(Beginning of RECORDED DATA)

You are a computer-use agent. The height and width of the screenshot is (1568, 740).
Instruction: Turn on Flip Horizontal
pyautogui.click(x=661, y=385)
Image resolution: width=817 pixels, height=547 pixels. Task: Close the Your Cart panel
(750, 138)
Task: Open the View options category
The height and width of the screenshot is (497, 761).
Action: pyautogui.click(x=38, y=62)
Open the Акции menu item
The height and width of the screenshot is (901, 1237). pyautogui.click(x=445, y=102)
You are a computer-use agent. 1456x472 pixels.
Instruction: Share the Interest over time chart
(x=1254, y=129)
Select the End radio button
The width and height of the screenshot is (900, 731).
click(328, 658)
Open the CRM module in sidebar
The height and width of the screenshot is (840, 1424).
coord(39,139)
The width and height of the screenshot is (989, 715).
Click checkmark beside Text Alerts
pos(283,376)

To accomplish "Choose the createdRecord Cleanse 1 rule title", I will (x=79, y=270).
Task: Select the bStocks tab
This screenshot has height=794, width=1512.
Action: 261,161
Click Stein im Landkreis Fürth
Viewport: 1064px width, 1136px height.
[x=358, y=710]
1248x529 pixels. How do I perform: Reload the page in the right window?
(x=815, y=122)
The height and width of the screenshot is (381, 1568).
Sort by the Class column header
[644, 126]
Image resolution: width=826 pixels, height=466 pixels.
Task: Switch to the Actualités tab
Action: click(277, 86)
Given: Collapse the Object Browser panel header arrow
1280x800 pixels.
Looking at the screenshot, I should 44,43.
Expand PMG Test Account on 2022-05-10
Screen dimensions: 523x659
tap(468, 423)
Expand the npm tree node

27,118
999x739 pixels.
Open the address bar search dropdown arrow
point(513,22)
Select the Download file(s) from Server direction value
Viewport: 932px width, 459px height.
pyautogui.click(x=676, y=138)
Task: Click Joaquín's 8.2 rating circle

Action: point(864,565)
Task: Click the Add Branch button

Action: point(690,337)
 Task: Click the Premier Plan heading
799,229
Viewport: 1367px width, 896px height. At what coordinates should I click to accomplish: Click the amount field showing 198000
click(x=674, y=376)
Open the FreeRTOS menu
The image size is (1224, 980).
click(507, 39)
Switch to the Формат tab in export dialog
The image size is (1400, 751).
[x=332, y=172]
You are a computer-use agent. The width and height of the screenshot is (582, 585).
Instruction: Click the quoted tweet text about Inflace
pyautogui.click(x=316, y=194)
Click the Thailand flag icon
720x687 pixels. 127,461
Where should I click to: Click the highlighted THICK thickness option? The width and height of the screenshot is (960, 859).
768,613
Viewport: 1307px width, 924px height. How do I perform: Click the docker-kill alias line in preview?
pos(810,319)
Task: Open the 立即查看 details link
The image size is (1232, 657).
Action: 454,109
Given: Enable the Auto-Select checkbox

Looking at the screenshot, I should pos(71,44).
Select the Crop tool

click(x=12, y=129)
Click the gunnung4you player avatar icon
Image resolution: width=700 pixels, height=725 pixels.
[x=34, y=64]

(End of RECORDED DATA)

EXERCISE REQUIREMENTS - Copy out the entries exactly. Begin at the first line and end with the line that has "Task: Open the View options category".

PROBLEM SOLUTION -
You are a computer-use agent. The height and width of the screenshot is (1568, 740).
Instruction: Turn on Flip Horizontal
pyautogui.click(x=661, y=385)
Image resolution: width=817 pixels, height=547 pixels. Task: Close the Your Cart panel
(750, 138)
Task: Open the View options category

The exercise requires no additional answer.